Youghal has many miles of beaches. Many more all along the East Cork coast.
In the nearby seaside village of Ballycotton, take a stroll down to the pier and see the fishermen come and go. If you feel you need to stretch the legs, then there is a spectacular walk along the cliff tops. After all that exercise, treat yourself to a gorgeous meal at Pier 26.
Time now for dinner. If heading back towards the city and make a stop at the estuary village of Glounthaune and the Rising Tide Bar Bistro. Enjoy your meal here, as Lady Gaga did, and take time for a deserved pint in the bar afterwards. If heading east, then you’ll find a lovely cafe called Sage or a fine seafood meal at Aherne’s, both in Youghal. Maybe you'd like to rest up for the night and have a meal in the Old Imperial Hotel on the main street, maybe just a drink in its old Coachhouse bar.
Fresh fish at Ballycotton's Pier 26

Friday, August 24, 2012

Excellent Lunch in Pat Shortt’s Bar

Pat Shortt’s Bar
Lunch in Castlemartyr

 It was just about lunch-time when we arrived in Pat Shortt’s Bar in Castlemartyr last Saturday. The place was packed inside. Luckily, there were seats in the outside area by the local river, the Kiltha, and so, for the second time in eight days, we dined al fresco in Ireland!

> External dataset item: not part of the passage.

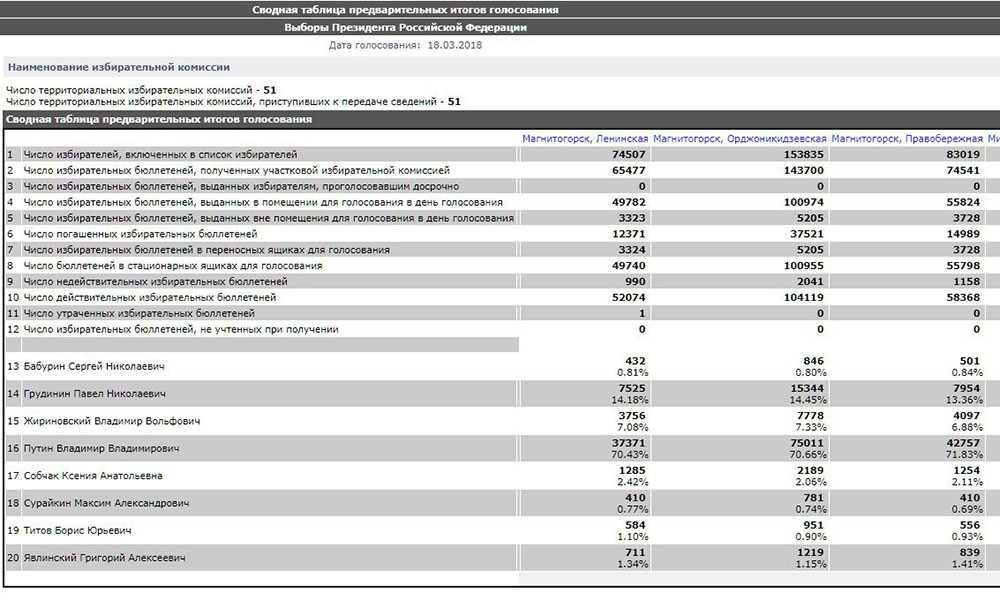
Task: Select the Путин Владимир Владимирович row label
Action: pos(94,449)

And we got good stuff. The starters were terrific. I got an ample helping of Bill Casey’s Oak Smoked Organic Salmon served on a lovely brown bread (€7.50). Bill is just down the road; chef Mike Hanrahan told me he collected the fish that morning. It tasted gorgeous, really impressed.

The local theme is strong here and was again well illustrated in CL’s starter: Ardsallagh Goat’s Cheese, black pudding, and pear salad, served on a bed of leaves with roast peppers and Ballymaloe Relish (€6.50). A terrific well balanced combination of textures and tastes.

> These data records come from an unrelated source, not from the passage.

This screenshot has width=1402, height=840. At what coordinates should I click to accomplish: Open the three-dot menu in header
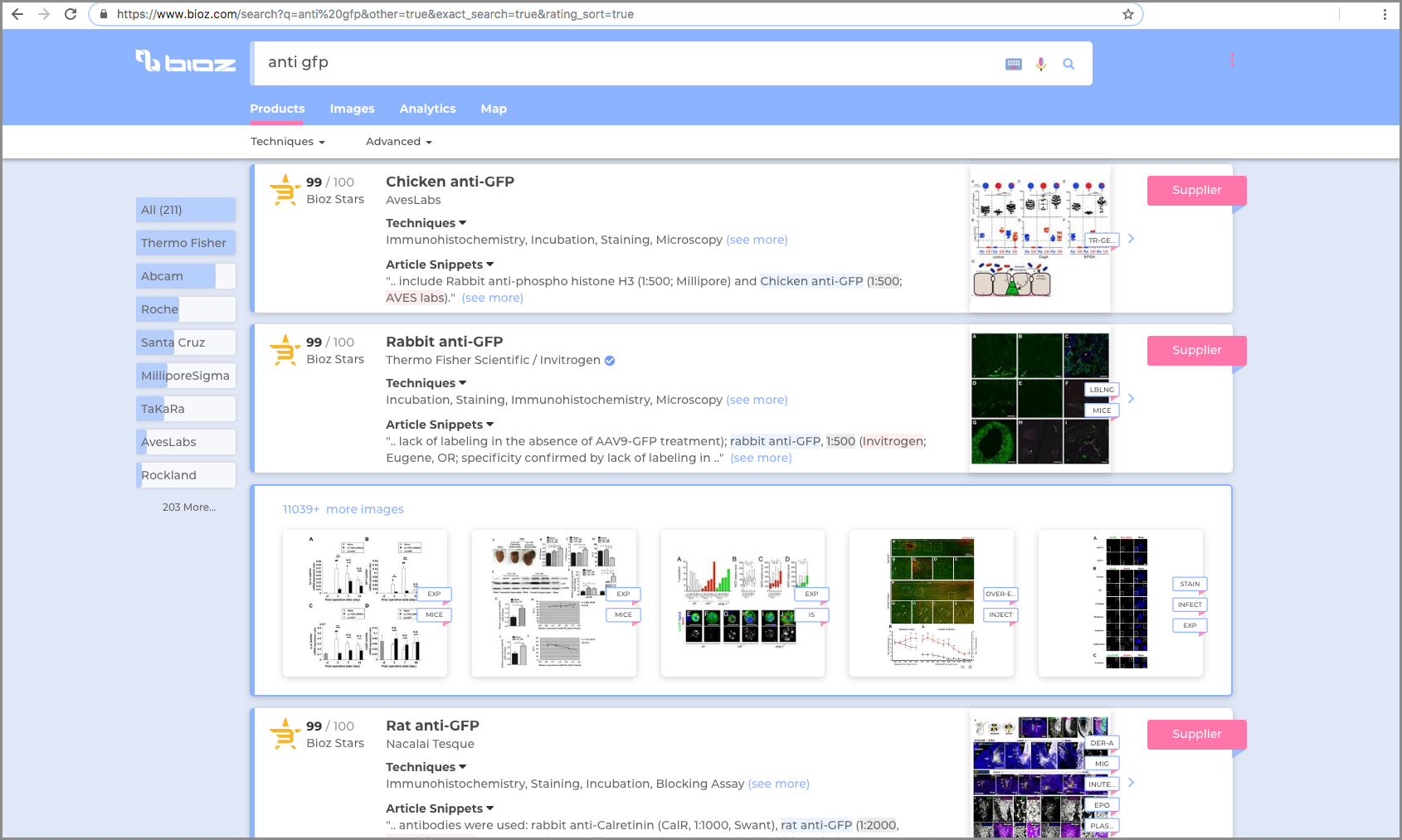[x=1232, y=60]
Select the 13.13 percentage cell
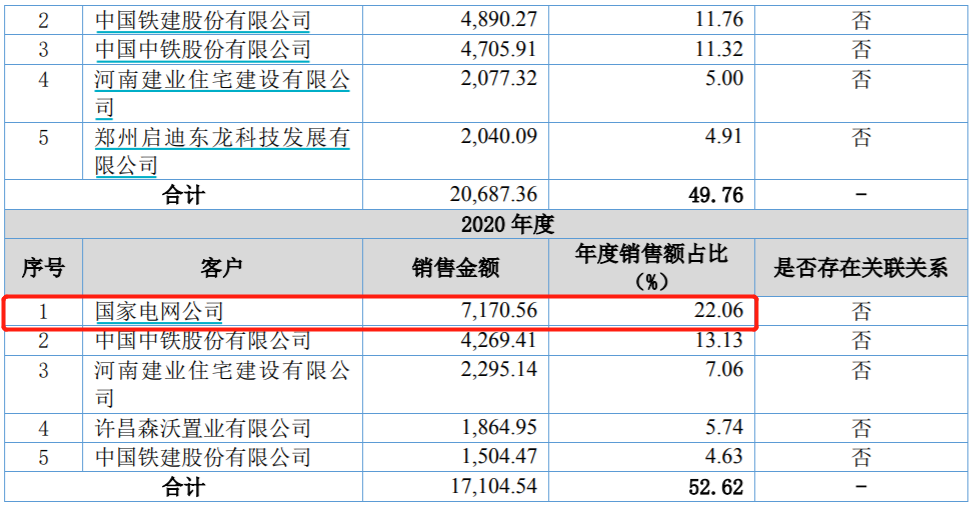Image resolution: width=971 pixels, height=506 pixels. [x=719, y=341]
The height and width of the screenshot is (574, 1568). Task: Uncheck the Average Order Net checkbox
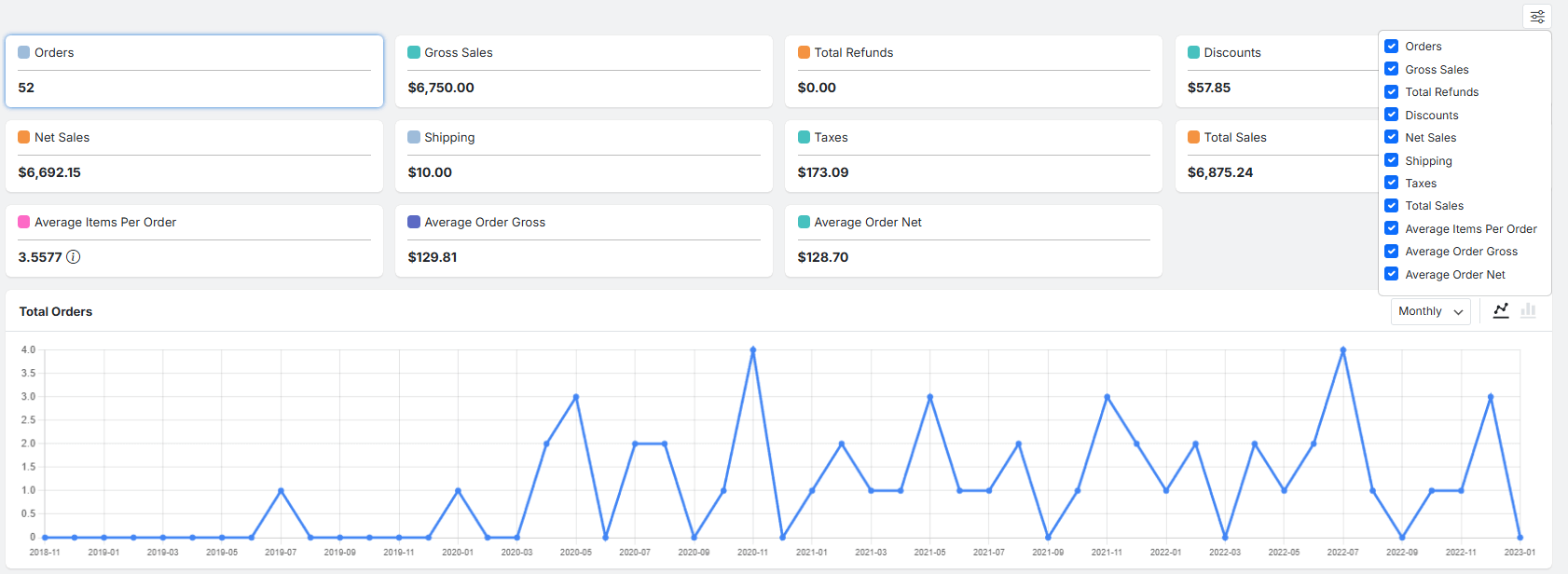[x=1391, y=274]
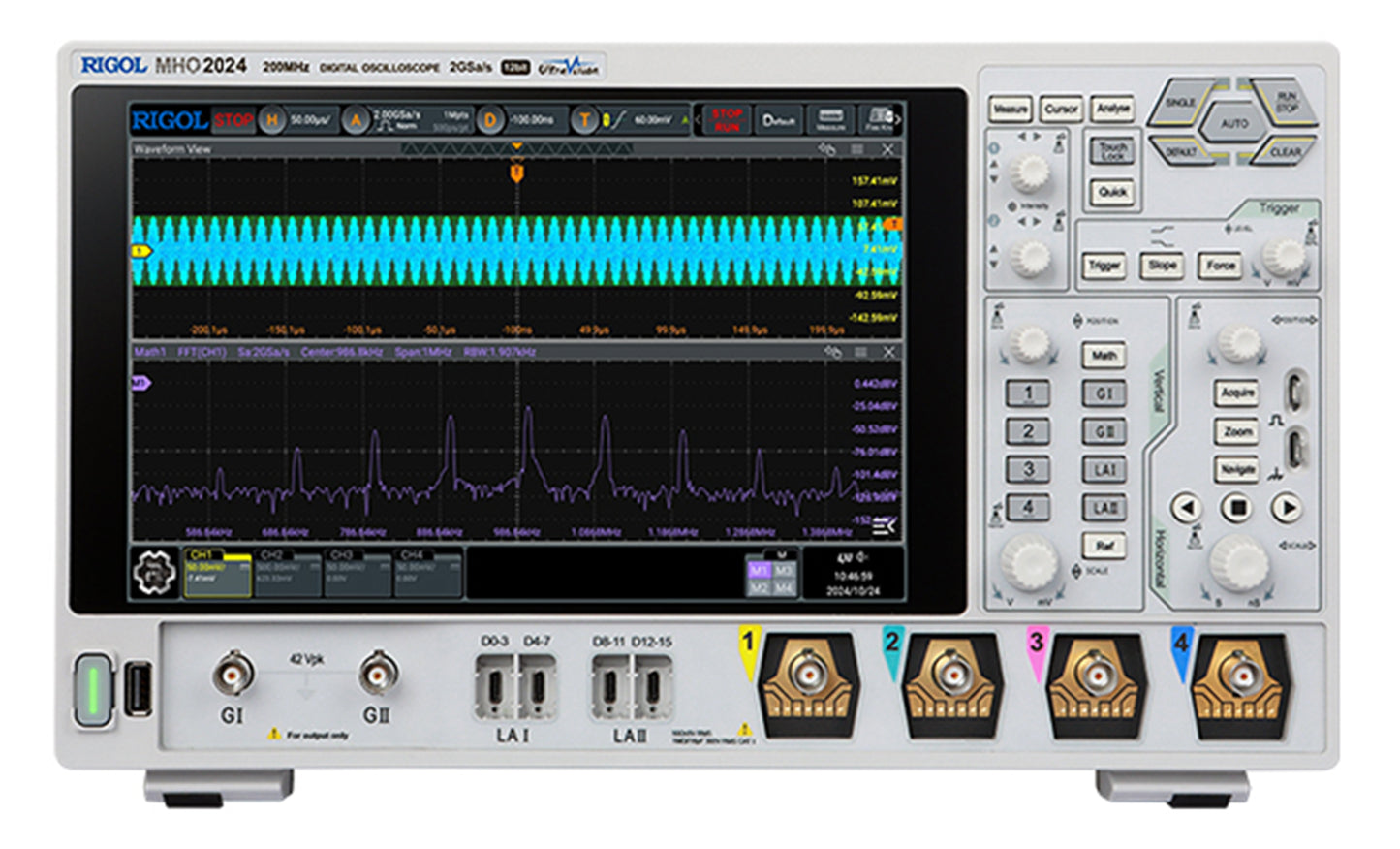Expand the toolbar with the right chevron

(897, 120)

Had more than enough fries earlier in the week so had to give D’Unbelievable Burger a miss. Settled instead for the Chicken and Chorizo penne pasta in a tomato and herb sauce (€10.75). Quite a bit of chicken and it was first class, the real thing, and the sauce was brilliant and gave the dish a nice lift.

Polished it off in the sun and then crossed the road to the Village Greengrocer where Shortt’s get their veg. Just a few yards up is Clifford’s, his butcher. It was a busy afternoon but soon everything stopped as dozens and dozens of motorbikes came through the village. It was the members of the Gold Wing Treffen driving their bikes from Cobh to Youghal. Just another talking point on a terrific day in the East Cork area.